Saved entries

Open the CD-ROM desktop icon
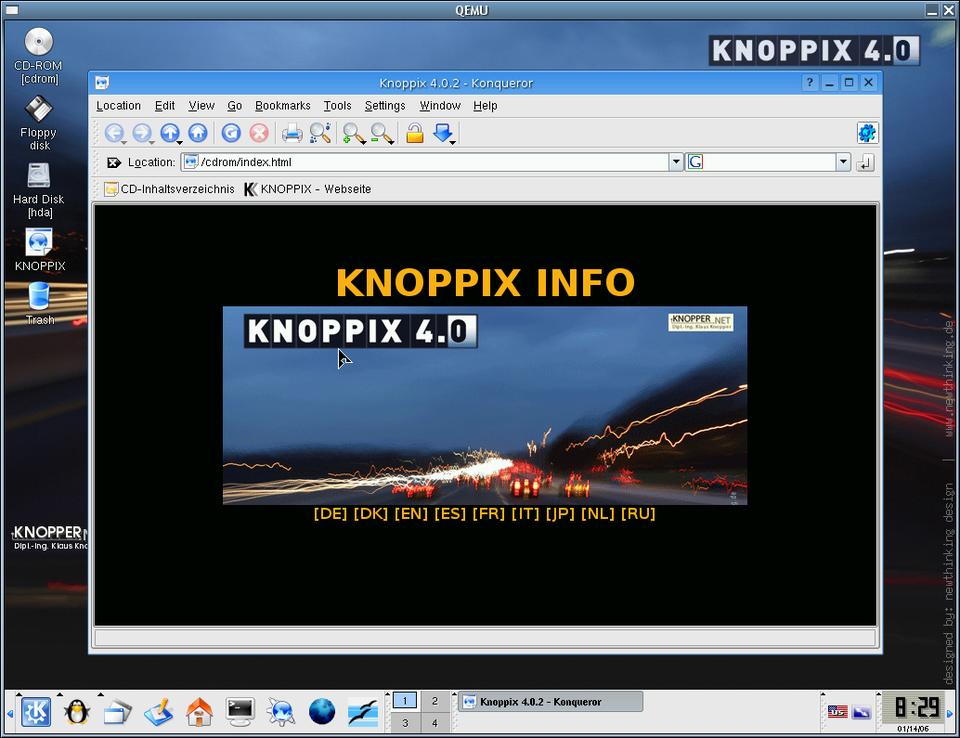The image size is (960, 738). 38,43
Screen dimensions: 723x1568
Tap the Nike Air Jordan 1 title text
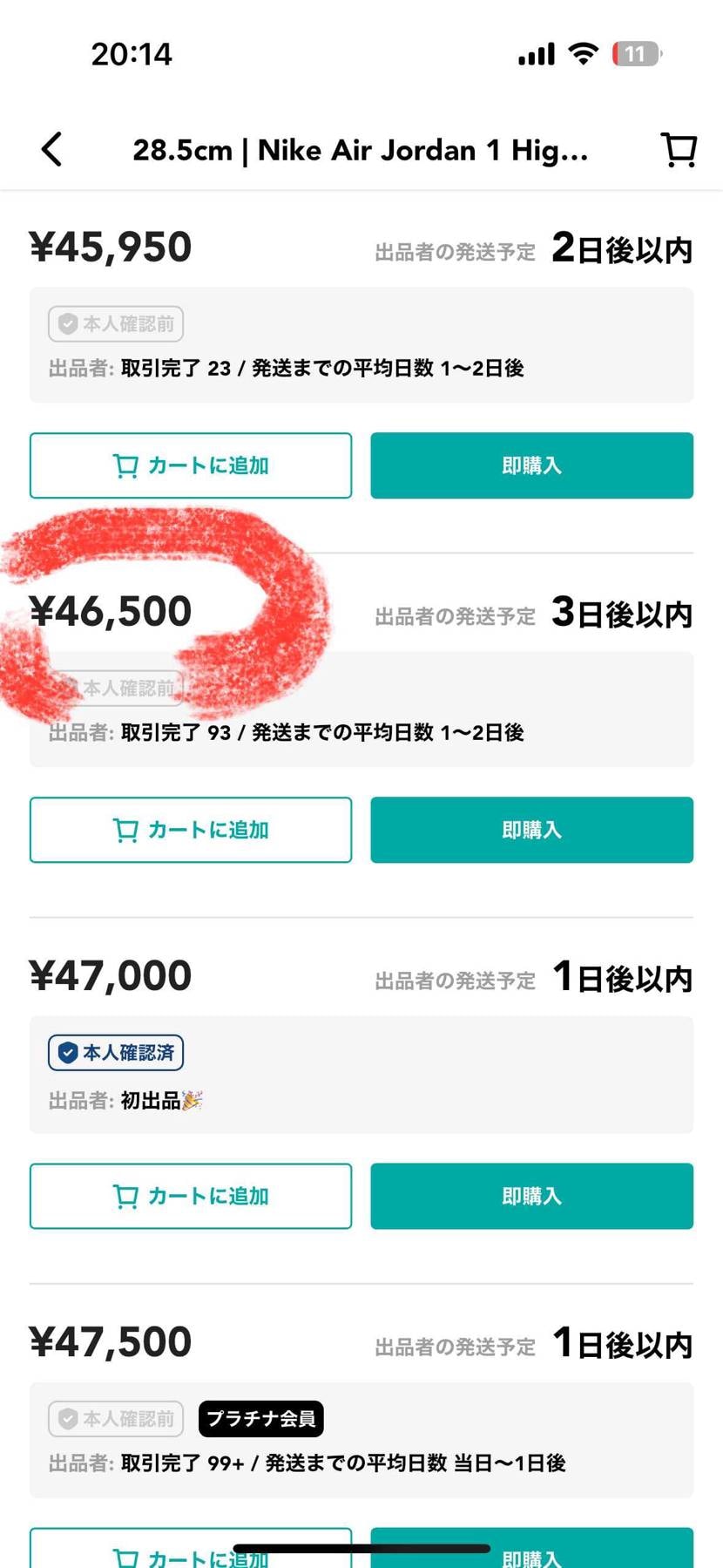(x=363, y=149)
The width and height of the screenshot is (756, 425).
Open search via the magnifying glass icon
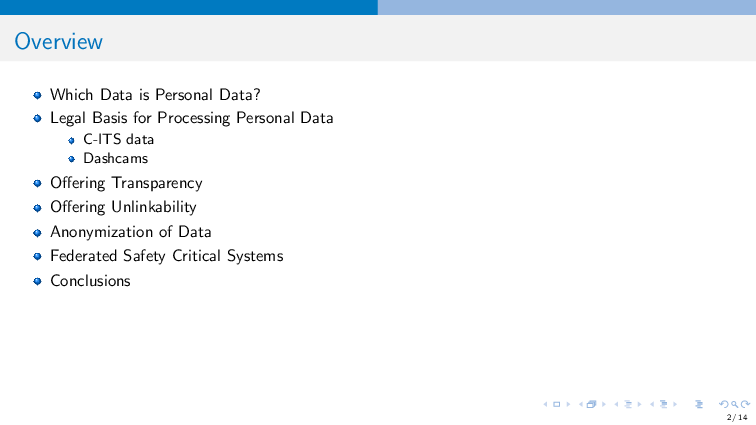735,404
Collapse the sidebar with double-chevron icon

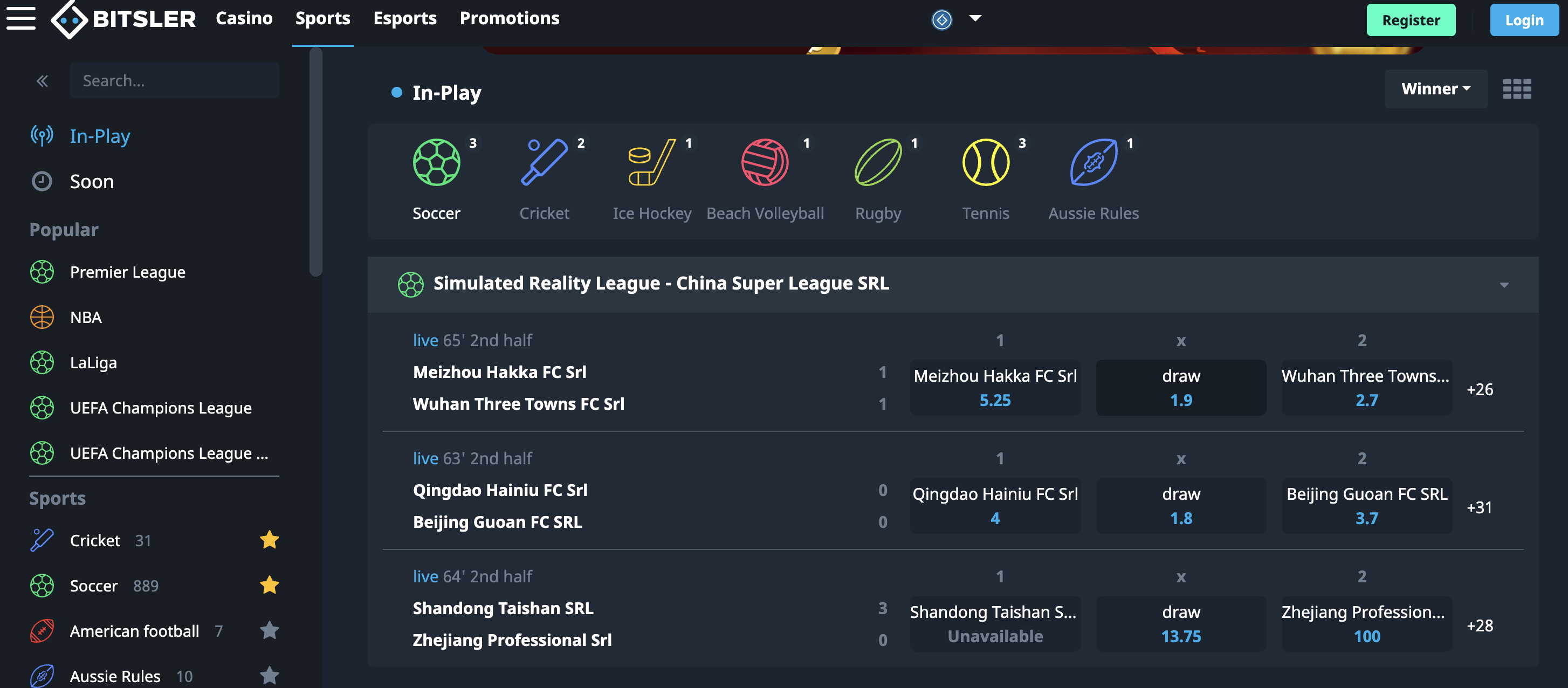pos(42,80)
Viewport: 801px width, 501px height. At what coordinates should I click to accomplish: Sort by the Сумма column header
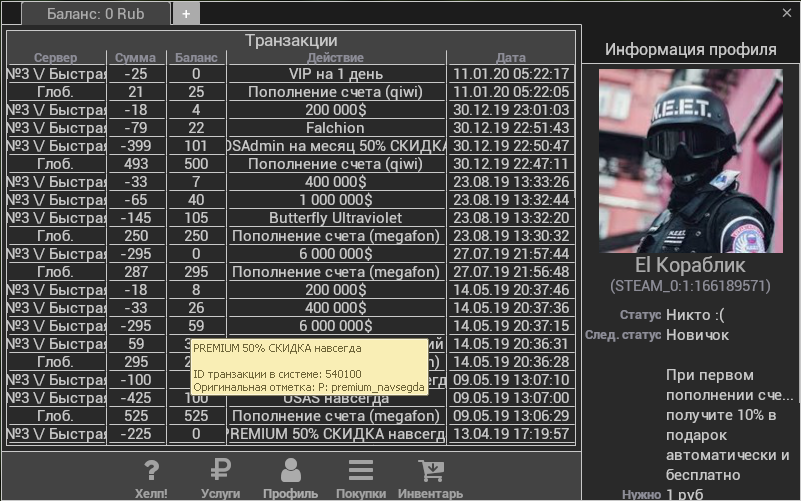tap(135, 58)
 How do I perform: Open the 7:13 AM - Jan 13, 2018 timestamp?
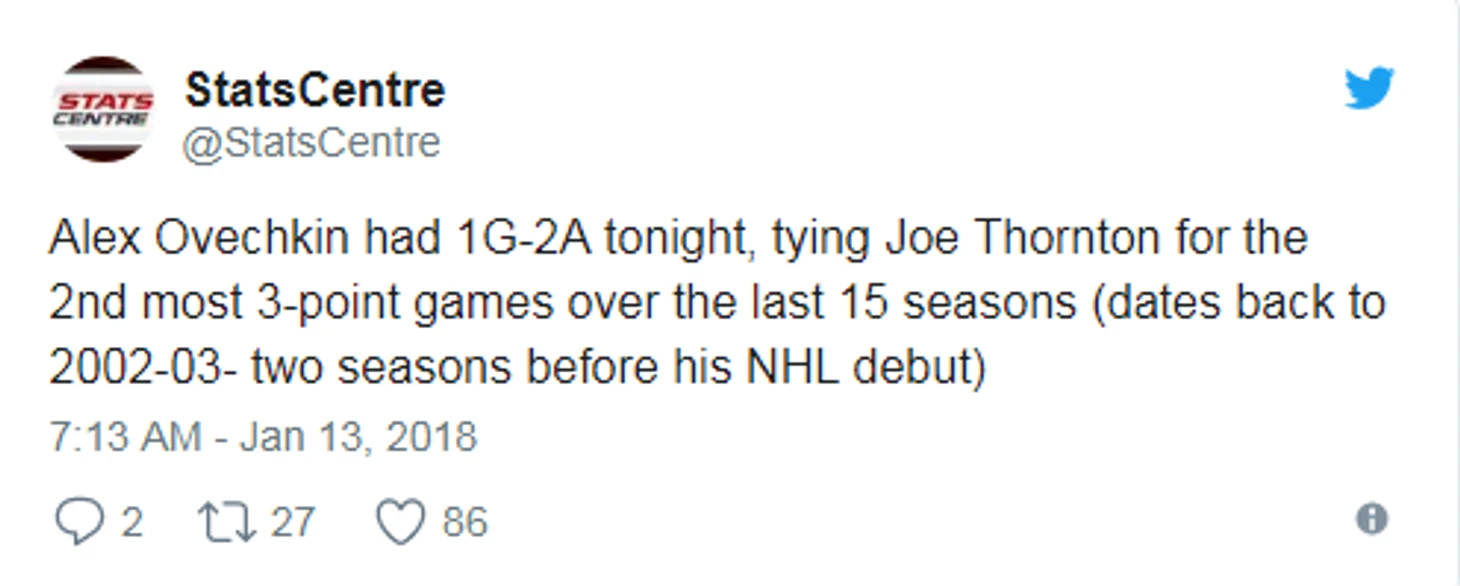coord(263,437)
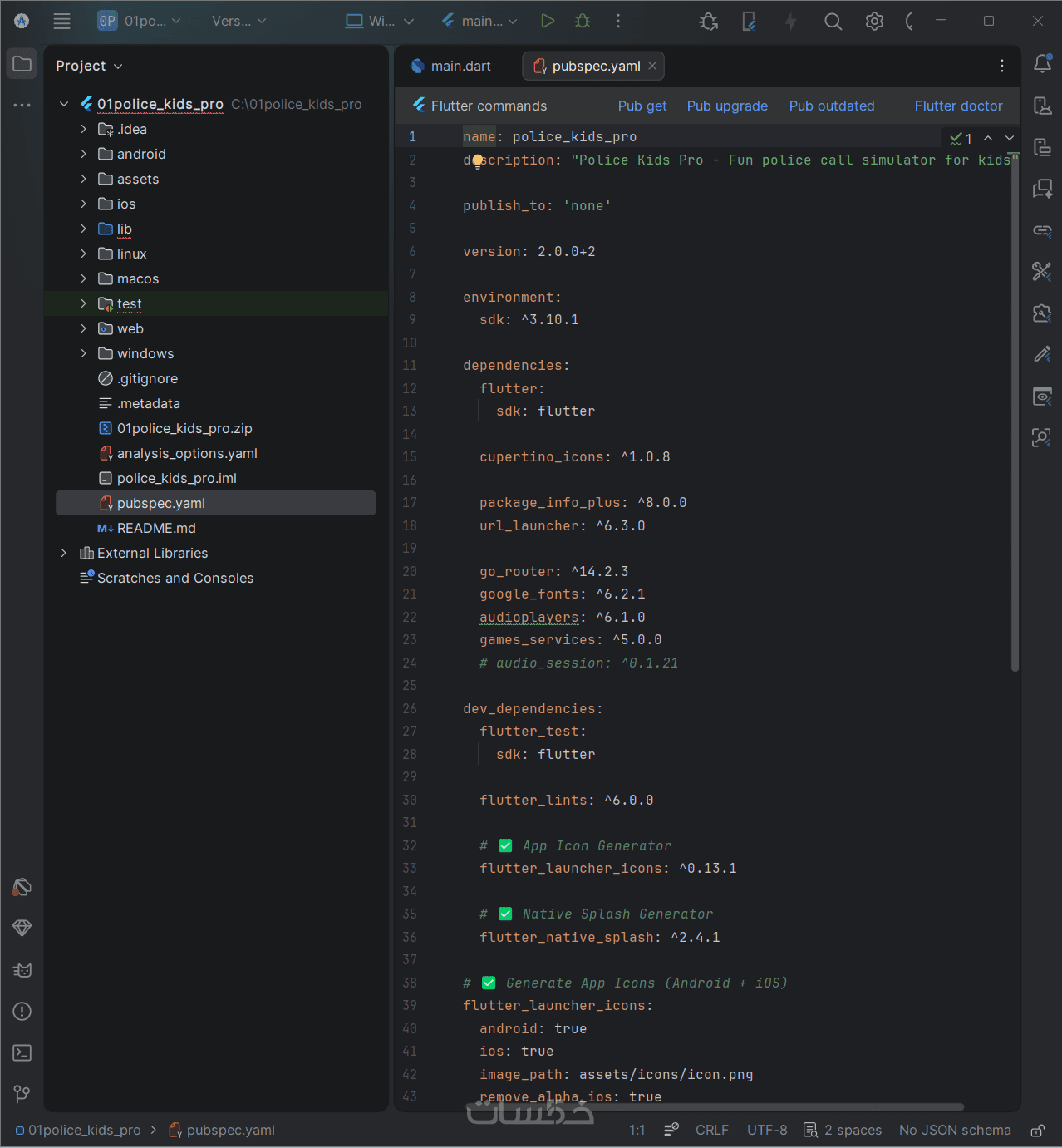Show notifications bell panel
Viewport: 1062px width, 1148px height.
(x=1042, y=63)
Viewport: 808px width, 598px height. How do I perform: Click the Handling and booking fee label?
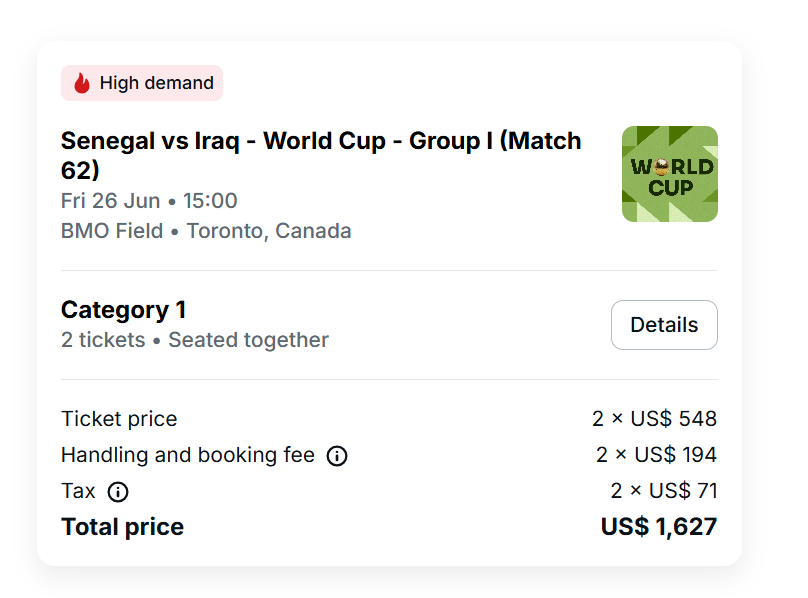pyautogui.click(x=188, y=455)
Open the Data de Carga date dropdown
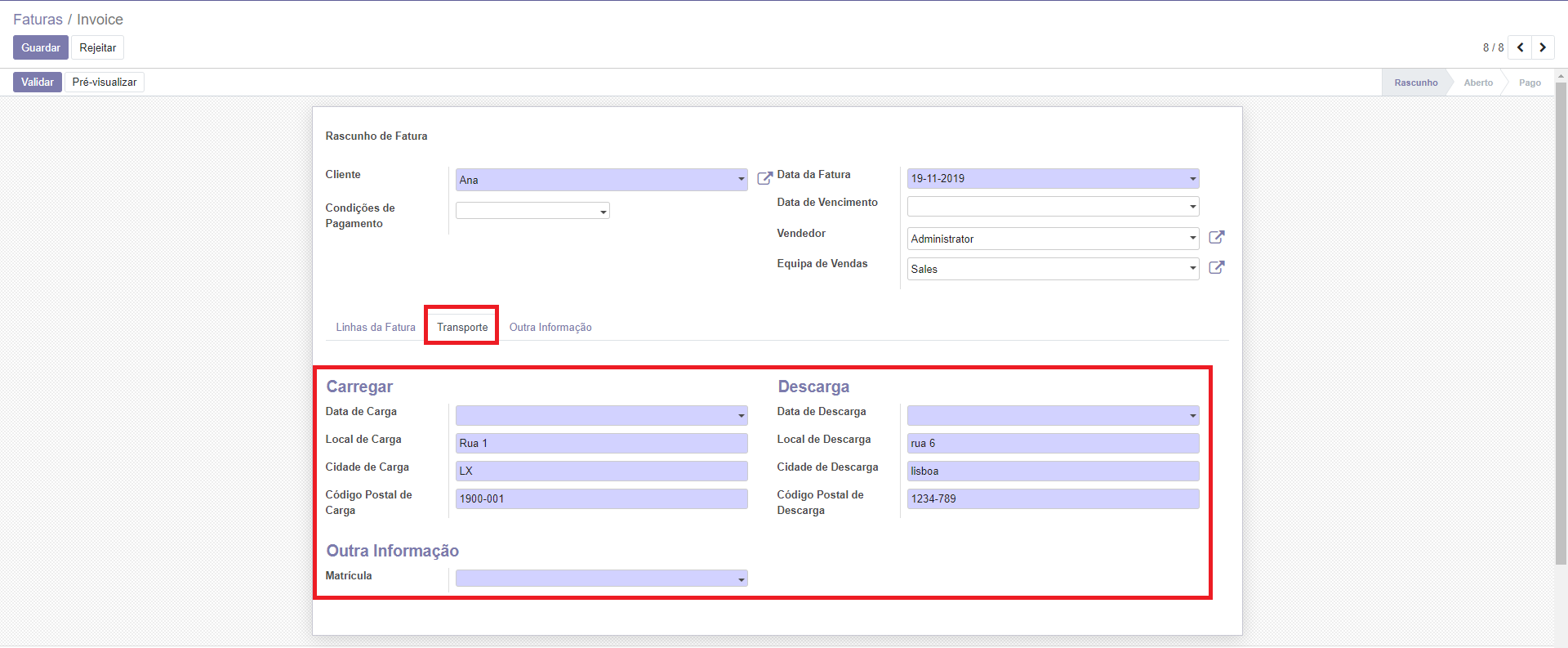This screenshot has width=1568, height=648. 741,416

§ **AIM OF THE TASK**
The required result is an exact copy of the lines from the line containing "How do I perform: Open" through the end of the entries, with every picture left out.

§ **RESULT OF THIS TASK**
 How do I perform: Open the 7:13 AM - Jan 13, 2018 timestamp?
coord(263,437)
Show notifications bell panel
Viewport: 1062px width, 1148px height.
(x=1042, y=63)
Viewport: 808px width, 598px height. How do I perform: Click the Handling and booking fee label?
pyautogui.click(x=188, y=455)
Open the Data de Carga date dropdown
This screenshot has width=1568, height=648. 741,416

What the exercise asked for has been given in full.